## [Perintah Kerja A]
Dari kutipan tentang pemetaan partisipatif, sebutkan semua jenis pohon yang disebut tumbuh di hutan itu.
## [Perintah Kerja B]
Menurut kutipan tentang pemetaan partisipatif, berapa banyak kayu yang boleh ditebang setiap desa dalam setahun?
## [Perintah Kerja C]
Tolong lanjutkan kutipan tentang pemetaan partisipatif setelah kalimat terakhirnya.

## [Kutipan Halaman]
☆ ☆ ☆
Warga juga belajar pemetaan partisipatif bersama LSM Bentara Papua untuk menyepakati batas kepemilikan antar marga, demi mencegah konflik. Batas-batas alam, seperti pohon, batu, sungai dan kontur tanah, menjadi penanda antar lahan. Setelah itu, setiap marga menentukan area berkebun dan area perlindungan.
Arkilaus juga ikut merancang ide kesepakatan perwakilan marga agar kayu dari hutan hanya bisa dimanfaatkan oleh warga setempat dan tidak boleh dijual. Warga menyadari, ribuan pohon merbau, matoa, bintangur, dan damar yang tumbuh subur di hutan itu bernilai jual tinggi.
Setiap desa hanya boleh menebang kayu 50 meter kubik per tahun. Untuk membangun atau memperbaiki rumah, warga harus bergiliran mengambil kayu dari hutan. “Tantangan untuk memulai pemetaan partisipatif adalah pembahasan mengenai batas-batas wilayah antar marga karena membutuhkan penggalian sejarah yang hanya diketahui oleh warga sendiri,” kata Syafril dari LSM Bentara Papua.
☆ ☆ ☆
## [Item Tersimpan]
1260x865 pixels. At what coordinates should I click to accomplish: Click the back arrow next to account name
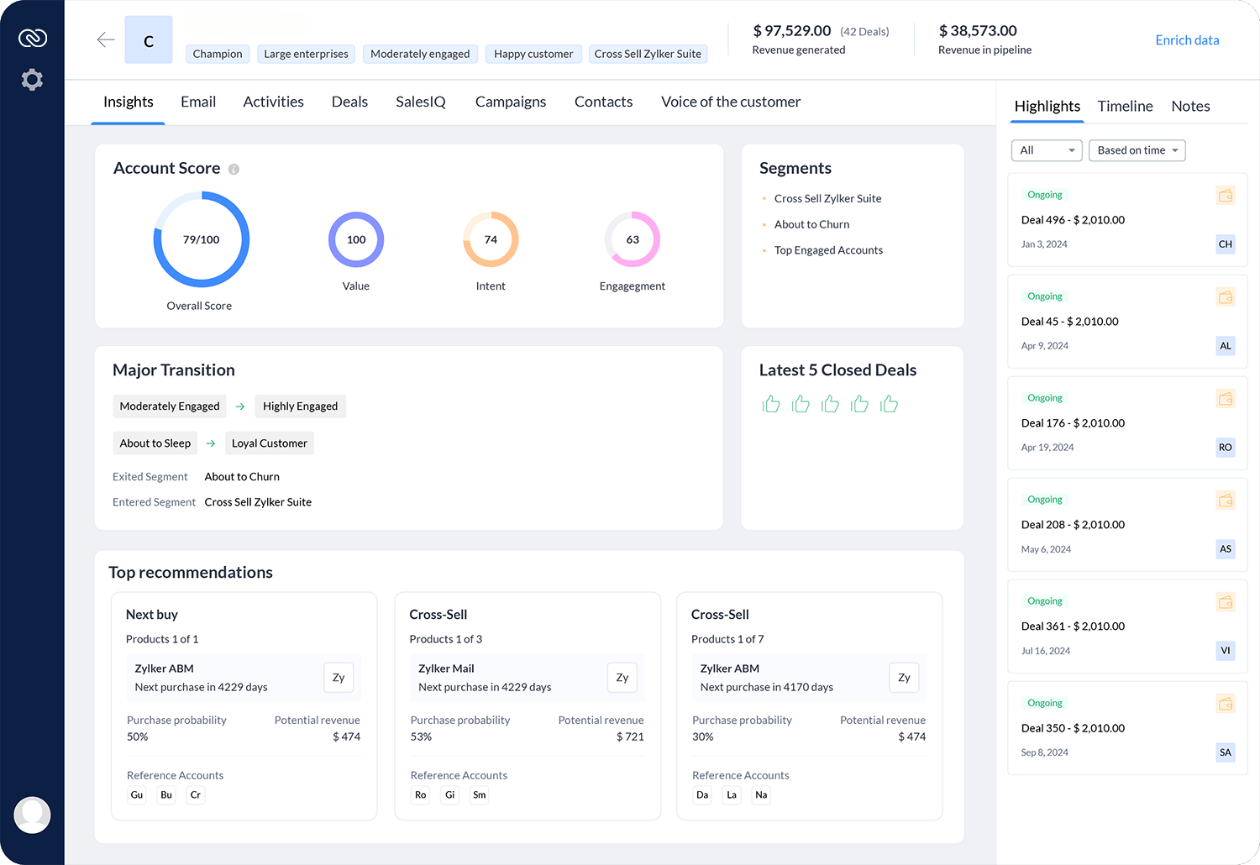coord(105,39)
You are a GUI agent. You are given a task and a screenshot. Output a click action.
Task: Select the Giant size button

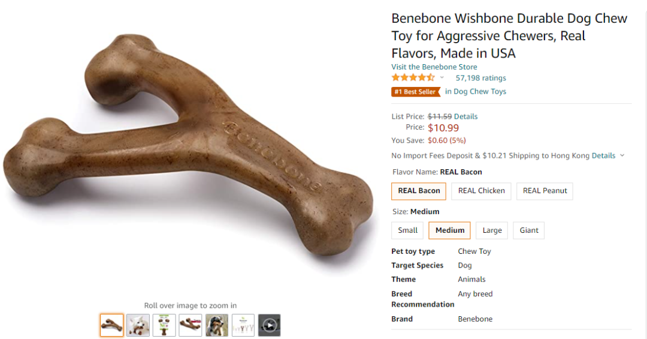pos(528,230)

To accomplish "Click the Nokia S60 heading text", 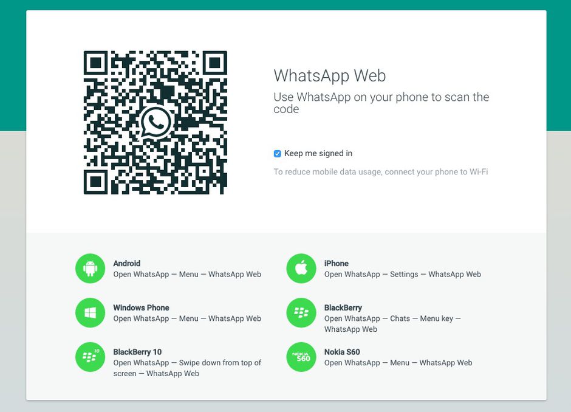I will coord(342,352).
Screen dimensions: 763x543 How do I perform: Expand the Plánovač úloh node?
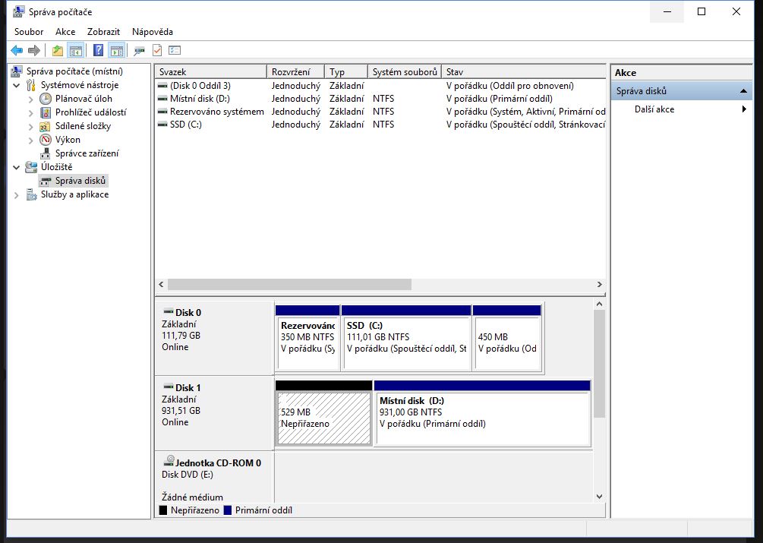(31, 99)
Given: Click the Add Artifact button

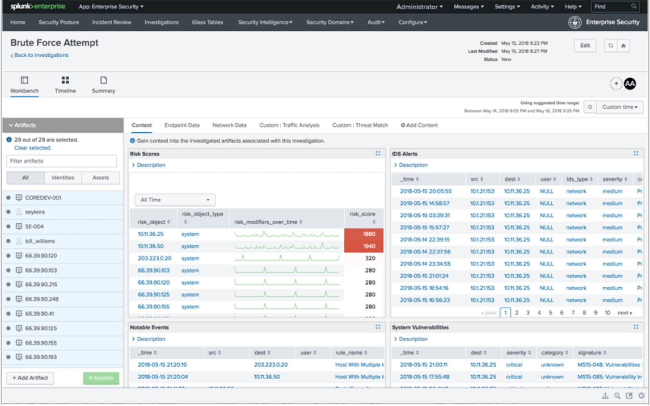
☆ ☆ ☆
## [Jawaban Tugas A]
merbau, matoa, bintangur, damar

## [Jawaban Tugas B]
50 meter kubik per tahun.

## [Jawaban Tugas C]
Desa Sira dan Manggroholo adalah bagian dari wilayah adat Suku Knasaimos yang tersebar di dua distrik di Kabupaten Sorong Selatan, Papua Barat. Dari 81.446 hektar luas wilayah adat Knasaimos, baru sekitar 3,500 hektar yang mendapatkan izin kelola hutan. Sira mengelola hutan seluas 1.850 hektar, sedangkan Manggroholo mengelola 1.695 hektar.
Tahun 2016, perjuangan Masyarakat Adat Knasaimos berbuah manis. Kementerian Kehutanan menerbitkan surat keputusan yang mempertegas status hutan desa mereka. Surat keputusan itu juga diperkuat dengan izin pengelolaan hutan desa yang dikeluarkan Pemerintah Provinsi Papua Barat, dua tahun kemudian.
Meskipun hanya berlaku selama 35 tahun, perizinan ini dirasa cukup memberikan rasa aman bagi masyarakat adat Knasaimos di Desa Manggroholo-Sira setelah lebih dari empat dekade berjuang mempertahankan wilayahnya.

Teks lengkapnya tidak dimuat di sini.